Can you copy, word for word, the lines of the listing below from the line containing "Open the Google search engine dropdown" through the line containing "Open the 中国制造网", with both of those lines included?

[begin Provided entries]

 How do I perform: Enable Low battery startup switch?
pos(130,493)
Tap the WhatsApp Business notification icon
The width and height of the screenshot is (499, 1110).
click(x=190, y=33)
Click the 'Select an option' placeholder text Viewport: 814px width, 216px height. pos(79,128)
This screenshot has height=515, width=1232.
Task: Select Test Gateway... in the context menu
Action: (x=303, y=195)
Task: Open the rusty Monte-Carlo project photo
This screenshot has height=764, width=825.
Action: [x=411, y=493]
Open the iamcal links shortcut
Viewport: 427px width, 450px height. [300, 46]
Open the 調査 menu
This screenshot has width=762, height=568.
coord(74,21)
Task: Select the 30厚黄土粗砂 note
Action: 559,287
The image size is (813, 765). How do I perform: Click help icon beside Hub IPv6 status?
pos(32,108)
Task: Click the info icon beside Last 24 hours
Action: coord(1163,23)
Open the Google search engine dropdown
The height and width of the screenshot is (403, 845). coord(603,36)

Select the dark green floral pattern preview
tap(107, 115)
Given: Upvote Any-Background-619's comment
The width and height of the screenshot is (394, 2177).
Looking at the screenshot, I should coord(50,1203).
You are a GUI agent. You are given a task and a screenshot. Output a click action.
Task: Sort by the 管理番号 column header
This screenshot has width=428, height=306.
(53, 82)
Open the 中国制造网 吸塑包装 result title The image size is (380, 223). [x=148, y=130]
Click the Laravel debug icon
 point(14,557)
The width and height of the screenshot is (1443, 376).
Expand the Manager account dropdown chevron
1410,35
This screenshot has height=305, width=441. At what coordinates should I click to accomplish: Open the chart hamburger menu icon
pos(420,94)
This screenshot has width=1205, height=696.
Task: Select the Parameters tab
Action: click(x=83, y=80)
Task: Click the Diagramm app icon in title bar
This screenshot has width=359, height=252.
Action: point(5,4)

[end Provided entries]

Task result
Open the Google search engine dropdown
The height and width of the screenshot is (403, 845). coord(603,36)

Select the dark green floral pattern preview
tap(107, 115)
Given: Upvote Any-Background-619's comment
The width and height of the screenshot is (394, 2177).
Looking at the screenshot, I should coord(50,1203).
You are a GUI agent. You are given a task and a screenshot. Output a click action.
Task: Sort by the 管理番号 column header
This screenshot has width=428, height=306.
(53, 82)
Open the 中国制造网 吸塑包装 result title The image size is (380, 223). [x=148, y=130]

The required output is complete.